» Selected excerpt:
::::::::
Object-level authorization failures (BOLA/IDOR) lead to cross-account data exposure and unauthorized state changes across APIs, web, mobile, and microservices. Treat every object reference as untrusted until proven bound to the caller.

Attack Surface

Scope

  • Horizontal access: access another subject's objects of the same type
  • Vertical access: access privileged objects/actions (admin-only, staff-only)
  • Cross-tenant access: break isolation boundaries in multi-tenant systems
  • Cross-service access: token or context accepted by the wrong service

Reference Locations

  • Paths, query params, JSON bodies, form-data, headers, cookies
  • JWT claims, GraphQL arguments, WebSocket messages, gRPC messages

Identifier Forms

  • Integers, UUID/ULID/CUID, Snowflake, slugs
  • Composite keys (e.g., {orgId}:{userId})
::::::::
» Jobs:
A. Retype the stretch of the BOLA/IDOR excerpt from "Attack Surface" through "objects/actions (admin-only, staff-only)" with no changes.
B. Using the BOLA/IDOR excerpt, answer the following:
(i) What does horizontal access involve?
(ii) What example does the excerpt give of a composite key?
(iii) In what four places does the excerpt say these failures lead to cross-account data exposure and unauthorized state changes?
C. Carry on the BOLA/IDOR excerpt from its final line.

» Given material:
::::::::
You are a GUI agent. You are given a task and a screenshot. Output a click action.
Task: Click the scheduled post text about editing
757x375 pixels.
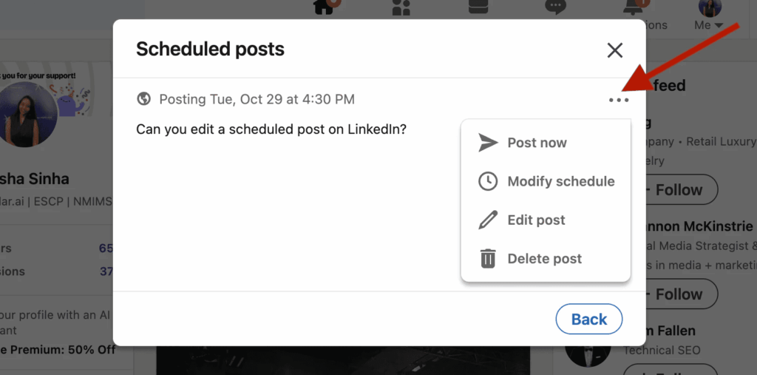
::::::::
» Answers for this exercise:
A.
Attack Surface

Scope

  • Horizontal access: access another subject's objects of the same type
  • Vertical access: access privileged objects/actions (admin-only, staff-only)

B.
(i) Accessing another subject's objects of the same type.
(ii) {orgId}:{userId}
(iii) APIs, web, mobile, and microservices.

C.
  • Opaque tokens, base64/hex-encoded blobs

Relationship References

  • parentId, ownerId, accountId, tenantId, organization, teamId, projectId, subscriptionId

Expansion/Projection Knobs

  • fields, include, expand, projection, with, select, populate
  • Often bypass authorization in resolvers or serializers

High-Value Targets

  • Exports/backups/reporting endpoints (CSV/PDF/ZIP)
  • Messaging/mailbox/notifications, audit logs, activity feeds
  • Billing: invoices, payment methods, transactions, credits
  • Healthcare/education records, HR documents, PII/PHI/PCI
  • Admin/staff tools, impersonation/session management
  • File/object storage keys (S3/GCS signed URLs, share links)
  • Background jobs: import/export job IDs, task results
  • Multi-tenant resources: organizations, workspaces, projects

Reconnaissance

Parameter Analysis

  • Pagination/cursors: page[offset], page[limit], cursor, nextPageToken (often reveal or accept cross-tenant/state)
  • Directory/list endpoints as seeders: search/list/suggest/export often leak object IDs for secondary exploitation

Enumeration Techniques

  • Alternate types: {"id":123} vs {"id":"123"}, arrays vs scalars, objects vs scalars
  • Edge values: null/empty/0/-1/MAX_INT, scientific notation, overflows
  • Duplicate keys/parameter pollution: id=1&id=2, JSON duplicate keys {"id":1,"id":2} (parser precedence)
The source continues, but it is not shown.